The two pieces flow between sustenance and elimination, positive and negative space, bounty and the void. Each in its own way brings up environmental concerns of water quality and the negative effects of runoff and wastewater, with consequences keenly felt on nearby bay beaches. Andy Warhol's "Oxidation" canvas, in urine and metallic pigment, works the themes in similar ways, adding his own nod to Duchamp.
Then there are more direct reflections on environmental hazards, such as the devastated industrial landscape of Edward Burtynsky and the "Oil Spill #17" of Daniel Beltra, both C-prints. Duke Riley's salvaged and painted plastic pieces -- bottles, tubes, and other receptacles of modern consumer products -- sit in shadow boxes lined in a watery blue. Covered in a neutral white pigment, the objects have ennobling designs, objects, and portraits painted on them, recalling scrimshaw in their primitive linear grisaille.
One of the least overt sculptures in the space carries the most meaning. Betye Saar's "The Weight of Waiting," from 2014, looks like a scale repurposed as assemblage with a sculpture of a man set on top. Upon further examination, the scale's sides reveal sculpted sailing ships attached with screws. They look as if they may have once been doorstops or bookends. The scale still functions but the weight increments are gone, replaced by a raised pattern that turns out to be a scheme for how slave ships loaded the people they captured on the boats transporting them overseas.
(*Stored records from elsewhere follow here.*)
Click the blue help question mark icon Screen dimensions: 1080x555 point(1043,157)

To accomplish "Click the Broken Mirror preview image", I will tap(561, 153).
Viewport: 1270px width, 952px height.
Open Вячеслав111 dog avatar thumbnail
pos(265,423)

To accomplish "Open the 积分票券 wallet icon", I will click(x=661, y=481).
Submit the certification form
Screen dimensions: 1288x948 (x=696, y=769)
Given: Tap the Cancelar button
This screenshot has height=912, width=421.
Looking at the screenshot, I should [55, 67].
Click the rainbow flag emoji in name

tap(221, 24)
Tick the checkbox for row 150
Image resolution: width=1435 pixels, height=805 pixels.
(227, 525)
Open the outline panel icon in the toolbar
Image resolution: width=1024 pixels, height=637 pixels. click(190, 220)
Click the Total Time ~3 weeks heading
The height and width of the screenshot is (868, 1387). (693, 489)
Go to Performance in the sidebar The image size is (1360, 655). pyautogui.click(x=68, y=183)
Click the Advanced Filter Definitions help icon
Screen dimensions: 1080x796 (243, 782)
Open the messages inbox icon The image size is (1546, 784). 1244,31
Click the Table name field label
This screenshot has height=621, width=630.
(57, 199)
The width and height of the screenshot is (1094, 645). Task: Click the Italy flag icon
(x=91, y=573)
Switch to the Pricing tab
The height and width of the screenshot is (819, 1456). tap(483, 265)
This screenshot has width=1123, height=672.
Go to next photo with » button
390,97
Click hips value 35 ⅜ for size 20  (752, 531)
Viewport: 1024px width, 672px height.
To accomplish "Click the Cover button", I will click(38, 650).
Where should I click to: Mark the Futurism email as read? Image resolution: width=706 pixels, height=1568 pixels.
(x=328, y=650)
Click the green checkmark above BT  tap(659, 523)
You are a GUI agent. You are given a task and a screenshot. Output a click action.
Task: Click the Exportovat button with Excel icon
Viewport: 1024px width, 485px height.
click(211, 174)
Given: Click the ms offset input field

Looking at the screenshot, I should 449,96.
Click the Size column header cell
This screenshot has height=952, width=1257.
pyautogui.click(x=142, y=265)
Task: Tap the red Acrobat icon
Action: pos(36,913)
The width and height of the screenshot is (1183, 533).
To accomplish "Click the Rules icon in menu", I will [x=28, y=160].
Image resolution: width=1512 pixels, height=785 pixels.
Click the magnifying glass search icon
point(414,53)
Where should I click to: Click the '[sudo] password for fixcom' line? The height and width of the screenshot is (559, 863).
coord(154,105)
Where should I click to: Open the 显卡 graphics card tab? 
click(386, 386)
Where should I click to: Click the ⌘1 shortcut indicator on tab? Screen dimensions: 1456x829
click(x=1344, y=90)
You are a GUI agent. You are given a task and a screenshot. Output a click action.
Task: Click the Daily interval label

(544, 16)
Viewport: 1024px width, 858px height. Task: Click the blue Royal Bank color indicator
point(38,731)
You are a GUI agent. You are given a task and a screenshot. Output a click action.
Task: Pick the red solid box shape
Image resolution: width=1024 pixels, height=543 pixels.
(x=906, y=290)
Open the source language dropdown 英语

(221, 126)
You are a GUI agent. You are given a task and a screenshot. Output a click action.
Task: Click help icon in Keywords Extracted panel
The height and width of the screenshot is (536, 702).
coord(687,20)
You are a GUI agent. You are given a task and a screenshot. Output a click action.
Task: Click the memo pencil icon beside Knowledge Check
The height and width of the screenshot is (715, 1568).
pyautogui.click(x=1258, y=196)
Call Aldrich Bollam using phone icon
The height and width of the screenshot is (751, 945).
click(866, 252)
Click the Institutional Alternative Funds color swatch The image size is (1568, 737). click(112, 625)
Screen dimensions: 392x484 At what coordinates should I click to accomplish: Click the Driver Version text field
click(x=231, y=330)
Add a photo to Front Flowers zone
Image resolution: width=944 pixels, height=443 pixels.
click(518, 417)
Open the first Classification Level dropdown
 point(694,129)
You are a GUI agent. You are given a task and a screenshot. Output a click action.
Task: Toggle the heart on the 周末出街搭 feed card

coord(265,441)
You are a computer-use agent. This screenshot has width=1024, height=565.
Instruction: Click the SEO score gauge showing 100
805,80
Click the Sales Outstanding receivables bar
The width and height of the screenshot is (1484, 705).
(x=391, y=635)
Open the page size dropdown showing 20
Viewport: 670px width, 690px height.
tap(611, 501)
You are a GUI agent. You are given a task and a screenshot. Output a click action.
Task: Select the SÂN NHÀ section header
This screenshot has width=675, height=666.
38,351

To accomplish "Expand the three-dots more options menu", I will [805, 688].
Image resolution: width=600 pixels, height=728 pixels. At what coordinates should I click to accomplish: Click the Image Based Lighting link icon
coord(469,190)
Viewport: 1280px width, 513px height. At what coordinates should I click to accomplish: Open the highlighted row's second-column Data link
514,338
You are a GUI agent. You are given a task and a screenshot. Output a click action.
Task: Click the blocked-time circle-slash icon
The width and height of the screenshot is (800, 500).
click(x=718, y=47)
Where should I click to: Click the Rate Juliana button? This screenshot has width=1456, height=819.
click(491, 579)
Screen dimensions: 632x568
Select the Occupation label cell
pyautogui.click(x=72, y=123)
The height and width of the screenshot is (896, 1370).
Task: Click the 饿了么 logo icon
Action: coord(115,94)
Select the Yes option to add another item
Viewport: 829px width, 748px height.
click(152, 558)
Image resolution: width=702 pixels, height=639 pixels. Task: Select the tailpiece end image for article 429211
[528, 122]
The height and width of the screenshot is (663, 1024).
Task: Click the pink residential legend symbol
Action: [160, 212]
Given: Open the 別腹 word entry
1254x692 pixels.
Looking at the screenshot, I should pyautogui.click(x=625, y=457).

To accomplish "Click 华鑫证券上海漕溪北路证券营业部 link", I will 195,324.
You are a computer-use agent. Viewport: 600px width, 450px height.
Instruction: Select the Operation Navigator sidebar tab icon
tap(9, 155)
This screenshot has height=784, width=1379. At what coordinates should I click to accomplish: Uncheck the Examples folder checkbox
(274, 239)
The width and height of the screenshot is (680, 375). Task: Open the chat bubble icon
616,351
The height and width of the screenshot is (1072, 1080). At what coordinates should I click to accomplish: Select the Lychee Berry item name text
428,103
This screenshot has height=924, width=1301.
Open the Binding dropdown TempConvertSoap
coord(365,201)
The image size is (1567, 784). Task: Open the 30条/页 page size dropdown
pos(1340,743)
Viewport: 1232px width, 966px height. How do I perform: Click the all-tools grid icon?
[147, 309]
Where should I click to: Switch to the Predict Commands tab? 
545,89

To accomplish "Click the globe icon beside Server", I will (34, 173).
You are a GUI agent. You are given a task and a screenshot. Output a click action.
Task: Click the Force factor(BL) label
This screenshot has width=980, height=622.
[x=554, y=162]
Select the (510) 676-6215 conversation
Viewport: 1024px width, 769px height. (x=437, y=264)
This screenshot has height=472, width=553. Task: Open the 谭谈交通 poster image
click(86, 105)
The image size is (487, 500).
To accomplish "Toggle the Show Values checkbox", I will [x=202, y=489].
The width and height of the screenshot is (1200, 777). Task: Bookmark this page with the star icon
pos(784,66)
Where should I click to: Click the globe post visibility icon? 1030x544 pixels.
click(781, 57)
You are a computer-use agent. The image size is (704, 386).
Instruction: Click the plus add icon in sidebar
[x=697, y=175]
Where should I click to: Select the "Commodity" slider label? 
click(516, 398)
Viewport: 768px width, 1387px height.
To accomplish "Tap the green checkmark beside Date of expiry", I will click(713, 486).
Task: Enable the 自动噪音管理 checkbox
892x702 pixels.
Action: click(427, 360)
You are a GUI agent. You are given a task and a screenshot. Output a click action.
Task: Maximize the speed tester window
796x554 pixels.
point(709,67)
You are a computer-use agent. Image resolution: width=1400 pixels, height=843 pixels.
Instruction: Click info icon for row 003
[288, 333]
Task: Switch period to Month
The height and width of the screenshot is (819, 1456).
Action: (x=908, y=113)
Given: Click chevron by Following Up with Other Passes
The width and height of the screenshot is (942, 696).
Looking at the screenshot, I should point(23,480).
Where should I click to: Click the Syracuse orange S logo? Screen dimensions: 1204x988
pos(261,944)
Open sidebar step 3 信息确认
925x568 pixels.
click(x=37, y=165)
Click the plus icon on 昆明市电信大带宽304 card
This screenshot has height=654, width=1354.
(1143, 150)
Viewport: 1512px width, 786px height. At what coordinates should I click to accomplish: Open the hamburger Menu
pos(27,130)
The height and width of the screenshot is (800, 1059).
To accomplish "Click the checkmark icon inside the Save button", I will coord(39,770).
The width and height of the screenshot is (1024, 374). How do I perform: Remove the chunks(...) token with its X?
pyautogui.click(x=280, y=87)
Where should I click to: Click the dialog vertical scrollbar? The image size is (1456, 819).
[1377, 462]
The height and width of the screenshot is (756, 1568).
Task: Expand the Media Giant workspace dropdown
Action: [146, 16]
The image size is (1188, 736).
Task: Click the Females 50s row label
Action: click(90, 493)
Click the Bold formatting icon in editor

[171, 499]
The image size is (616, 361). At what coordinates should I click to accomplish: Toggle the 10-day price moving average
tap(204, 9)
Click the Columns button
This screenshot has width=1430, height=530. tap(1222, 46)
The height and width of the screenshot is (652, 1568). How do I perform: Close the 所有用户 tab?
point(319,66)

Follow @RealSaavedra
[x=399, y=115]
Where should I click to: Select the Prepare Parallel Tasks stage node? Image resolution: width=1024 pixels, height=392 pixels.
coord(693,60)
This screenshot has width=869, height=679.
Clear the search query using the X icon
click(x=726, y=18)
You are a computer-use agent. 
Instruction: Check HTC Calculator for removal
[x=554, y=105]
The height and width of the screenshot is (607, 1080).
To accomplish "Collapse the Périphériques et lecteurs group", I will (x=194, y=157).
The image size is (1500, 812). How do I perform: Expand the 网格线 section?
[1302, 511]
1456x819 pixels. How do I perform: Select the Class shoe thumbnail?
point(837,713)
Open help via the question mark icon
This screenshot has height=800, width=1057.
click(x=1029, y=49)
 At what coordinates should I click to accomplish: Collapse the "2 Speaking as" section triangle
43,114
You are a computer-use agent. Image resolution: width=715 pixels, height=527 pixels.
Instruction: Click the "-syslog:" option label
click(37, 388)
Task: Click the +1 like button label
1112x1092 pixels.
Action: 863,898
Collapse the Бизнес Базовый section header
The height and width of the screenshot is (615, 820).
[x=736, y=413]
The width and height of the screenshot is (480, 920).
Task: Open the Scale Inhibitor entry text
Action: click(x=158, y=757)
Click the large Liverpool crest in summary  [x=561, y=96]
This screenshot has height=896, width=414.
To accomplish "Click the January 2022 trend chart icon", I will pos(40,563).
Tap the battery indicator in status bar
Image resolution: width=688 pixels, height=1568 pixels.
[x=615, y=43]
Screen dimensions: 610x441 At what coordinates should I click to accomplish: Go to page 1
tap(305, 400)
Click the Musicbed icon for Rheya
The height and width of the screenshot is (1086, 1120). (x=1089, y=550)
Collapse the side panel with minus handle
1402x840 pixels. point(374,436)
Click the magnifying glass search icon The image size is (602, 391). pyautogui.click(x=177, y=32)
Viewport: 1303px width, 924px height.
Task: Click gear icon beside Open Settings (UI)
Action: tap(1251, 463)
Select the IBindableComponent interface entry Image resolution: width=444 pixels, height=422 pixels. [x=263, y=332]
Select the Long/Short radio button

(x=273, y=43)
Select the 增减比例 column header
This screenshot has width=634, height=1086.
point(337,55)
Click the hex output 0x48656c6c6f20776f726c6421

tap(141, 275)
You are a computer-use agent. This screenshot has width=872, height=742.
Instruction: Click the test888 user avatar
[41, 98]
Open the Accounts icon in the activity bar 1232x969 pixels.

On top of the man's hat sits a crow, a symbol of the Jim Crow laws that continued to keep Black people from fully participating in Southern society even after the shackles came off.
There are so many other thoughtfully selected and placed works from all over that merit more attention. This is just a flavor of what the show offers, with Julian Schnabel's massive bronze "Ahab" on the lawn, some unusual Roy Lichtenstein collages, a rare chance to see a significant Anselm Kiefer canvas on the East End, a sizable wave-inspired charcoal by Robert Longo, and so much more to engage with and ponder.
As Mr. Keener hoped, it is a show that delivers more each time it is viewed. It is fortunate to have many chances before it closes on May 30. Additionally, The Church will host a conversation between the two curators on May 8 at 5 p.m. that will include an intimate glimpse of the show in the context of its genesis and their curatorial process. Tickets are $45. A conversation with Mr. Fischl and Ross Bleckner is scheduled for next Thursday. Tickets are $15.